Text segment Start Marker

5. €130,963 in energy bills for ARMS;

6. €2,560,800 to Banif Bank;

7. €3,265 to creditors Golden Harvest;

8. And, of course, the €210,000 as ‘commission’.

Former parliamentary secretary Michael Farrugia had offered us the absurd excuse that the deal was struck to safeguard the National Library. It was of course a flimsy excuse for a scandalous pay out.

The questions that one raises about such a deal are several.

I am sure that the Maltese police felt very uncomfortable with putting questions to the two men (allow me NOT to call them businessmen) knowing all too well how many individuals have been faced with the dire consequences of not paying bills or loans.

In such situations, normal people who do not have the luxury of whiling away time by walking up and down Republic Street at leisure, usually are faced with:

1)   criminal procedures by the VAT department over late payments;

2)   blacklisting by banks for defaulting on loan repayments;

3)   having electricity and water suspended while bills remain unpaid;

4)   criminal procedures by the Income Tax department;

5)   Or worse, some nasty expletives when failing to deliver on private payments

 

Peter Paul Zammit should have asked why Sciberras was so enthusiastic about reaching such a deal with the men who ran this badly managed and failed business. 

And why he even accepted that part of the deal would include an agreement to pay 5% of the €4.2 million as ‘commission’ to one of the directors.

If I were the police I would call Mario Camilleri back in and question him over this ‘commission’.

I would even look at any transactions that Mr Camilleri could have made. I am not suggesting anything, I am just telling the friggin police how to do their bloody job.

And if I were the police I would call Mr Sciberras back too. And I would ask some pertinent questions. Which I am sure are so bloody obvious that even my pet hamster could mumble something and put forward some words in the form of a question.

Text segment End Marker
Dataset excerpt Start Marker

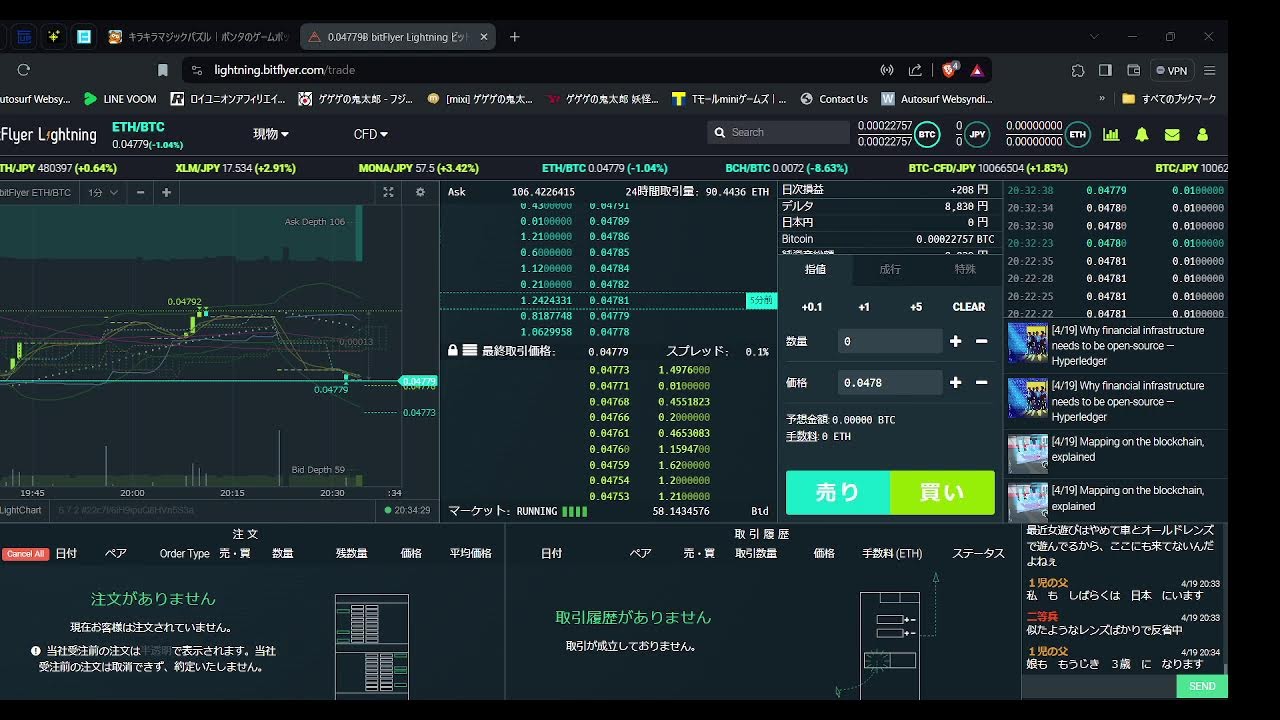
Task: Click the order book lock icon
Action: 453,351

Dataset excerpt End Marker

# Your assignment
In the opinion piece on the payout, rewrite the paragraph beginning "And if I were the police I would call Mr Sciberras back too" more briefly, keeping its main facts. The lines are not needed for what follows.

# Task result
Were the writer the police, Mr Sciberras would be called back and asked pertinent questions, questions the writer considers so obvious that even a pet hamster could put them forward.